▸ **Dataset extract**

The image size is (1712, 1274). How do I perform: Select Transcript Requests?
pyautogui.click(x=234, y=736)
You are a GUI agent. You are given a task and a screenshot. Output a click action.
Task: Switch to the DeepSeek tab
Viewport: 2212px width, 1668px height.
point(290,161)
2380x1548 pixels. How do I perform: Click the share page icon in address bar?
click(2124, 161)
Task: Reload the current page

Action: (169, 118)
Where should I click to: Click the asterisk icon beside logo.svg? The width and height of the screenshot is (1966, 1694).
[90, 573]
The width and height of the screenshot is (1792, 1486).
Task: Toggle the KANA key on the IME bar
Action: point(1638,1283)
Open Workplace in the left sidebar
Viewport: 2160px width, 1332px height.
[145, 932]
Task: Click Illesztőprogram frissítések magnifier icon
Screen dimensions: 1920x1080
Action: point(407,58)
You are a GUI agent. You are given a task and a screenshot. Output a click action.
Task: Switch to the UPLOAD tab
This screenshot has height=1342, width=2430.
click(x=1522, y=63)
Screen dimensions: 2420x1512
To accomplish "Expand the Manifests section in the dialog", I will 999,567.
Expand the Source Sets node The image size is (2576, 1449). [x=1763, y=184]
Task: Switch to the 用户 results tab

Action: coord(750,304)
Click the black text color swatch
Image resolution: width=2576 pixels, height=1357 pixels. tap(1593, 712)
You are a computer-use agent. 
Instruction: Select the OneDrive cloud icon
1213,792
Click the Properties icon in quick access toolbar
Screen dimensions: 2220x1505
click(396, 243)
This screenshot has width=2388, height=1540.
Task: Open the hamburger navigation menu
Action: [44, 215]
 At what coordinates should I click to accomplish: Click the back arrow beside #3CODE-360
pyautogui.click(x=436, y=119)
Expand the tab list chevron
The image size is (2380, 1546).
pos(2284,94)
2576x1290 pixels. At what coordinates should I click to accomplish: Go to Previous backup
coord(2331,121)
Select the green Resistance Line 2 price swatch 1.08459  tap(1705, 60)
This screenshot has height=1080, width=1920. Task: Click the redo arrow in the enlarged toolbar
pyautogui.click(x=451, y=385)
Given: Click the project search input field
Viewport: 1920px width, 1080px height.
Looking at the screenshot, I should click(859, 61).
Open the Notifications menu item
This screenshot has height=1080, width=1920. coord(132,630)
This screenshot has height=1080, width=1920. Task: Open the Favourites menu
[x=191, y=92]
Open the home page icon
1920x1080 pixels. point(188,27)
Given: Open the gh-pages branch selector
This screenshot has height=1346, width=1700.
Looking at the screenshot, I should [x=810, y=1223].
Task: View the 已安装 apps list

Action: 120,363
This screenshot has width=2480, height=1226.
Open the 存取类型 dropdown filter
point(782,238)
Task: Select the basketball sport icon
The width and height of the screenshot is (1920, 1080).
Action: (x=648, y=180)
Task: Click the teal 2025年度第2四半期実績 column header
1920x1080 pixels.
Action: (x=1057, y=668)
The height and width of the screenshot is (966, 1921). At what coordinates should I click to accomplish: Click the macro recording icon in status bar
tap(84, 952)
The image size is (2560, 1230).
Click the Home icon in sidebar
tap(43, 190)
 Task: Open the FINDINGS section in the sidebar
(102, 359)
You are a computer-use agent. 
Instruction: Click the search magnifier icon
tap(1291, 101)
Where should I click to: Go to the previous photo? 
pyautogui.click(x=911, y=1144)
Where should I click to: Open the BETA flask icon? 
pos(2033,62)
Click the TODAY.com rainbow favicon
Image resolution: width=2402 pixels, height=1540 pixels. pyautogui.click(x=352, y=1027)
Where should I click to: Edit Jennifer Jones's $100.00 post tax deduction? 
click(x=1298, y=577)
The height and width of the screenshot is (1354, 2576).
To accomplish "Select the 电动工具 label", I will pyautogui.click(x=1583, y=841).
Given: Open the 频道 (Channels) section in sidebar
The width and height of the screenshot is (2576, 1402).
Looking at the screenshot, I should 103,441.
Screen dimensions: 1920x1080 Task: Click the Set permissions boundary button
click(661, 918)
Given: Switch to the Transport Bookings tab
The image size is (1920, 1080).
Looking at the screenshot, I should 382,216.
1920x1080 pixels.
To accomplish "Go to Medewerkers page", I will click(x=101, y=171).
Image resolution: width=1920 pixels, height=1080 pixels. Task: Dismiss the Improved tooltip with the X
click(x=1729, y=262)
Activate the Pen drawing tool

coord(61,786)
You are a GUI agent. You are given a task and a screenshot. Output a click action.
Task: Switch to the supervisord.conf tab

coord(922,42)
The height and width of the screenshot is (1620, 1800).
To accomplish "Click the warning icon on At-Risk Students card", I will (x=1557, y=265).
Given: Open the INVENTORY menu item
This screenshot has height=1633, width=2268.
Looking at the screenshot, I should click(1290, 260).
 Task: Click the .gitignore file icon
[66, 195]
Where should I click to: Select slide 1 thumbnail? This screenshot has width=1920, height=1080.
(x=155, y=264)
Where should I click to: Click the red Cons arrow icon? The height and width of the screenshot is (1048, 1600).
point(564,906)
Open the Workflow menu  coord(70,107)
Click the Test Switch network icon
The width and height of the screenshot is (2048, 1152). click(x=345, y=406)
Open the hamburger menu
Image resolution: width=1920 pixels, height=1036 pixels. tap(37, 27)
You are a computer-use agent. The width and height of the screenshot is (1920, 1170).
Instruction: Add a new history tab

▸ **What to produce**
Every line from the line containing "Screen dimensions: 1920x1080 Task: Click" through the line containing "Given: Open the INVENTORY menu item" in the records above must be retyped exactly. Leave out the rest.

▸ **Solved problem**
Screen dimensions: 1920x1080 Task: Click the Set permissions boundary button
click(661, 918)
Given: Switch to the Transport Bookings tab
The image size is (1920, 1080).
Looking at the screenshot, I should 382,216.
1920x1080 pixels.
To accomplish "Go to Medewerkers page", I will click(x=101, y=171).
Image resolution: width=1920 pixels, height=1080 pixels. Task: Dismiss the Improved tooltip with the X
click(x=1729, y=262)
Activate the Pen drawing tool

coord(61,786)
You are a GUI agent. You are given a task and a screenshot. Output a click action.
Task: Switch to the supervisord.conf tab

coord(922,42)
The height and width of the screenshot is (1620, 1800).
To accomplish "Click the warning icon on At-Risk Students card", I will (x=1557, y=265).
Given: Open the INVENTORY menu item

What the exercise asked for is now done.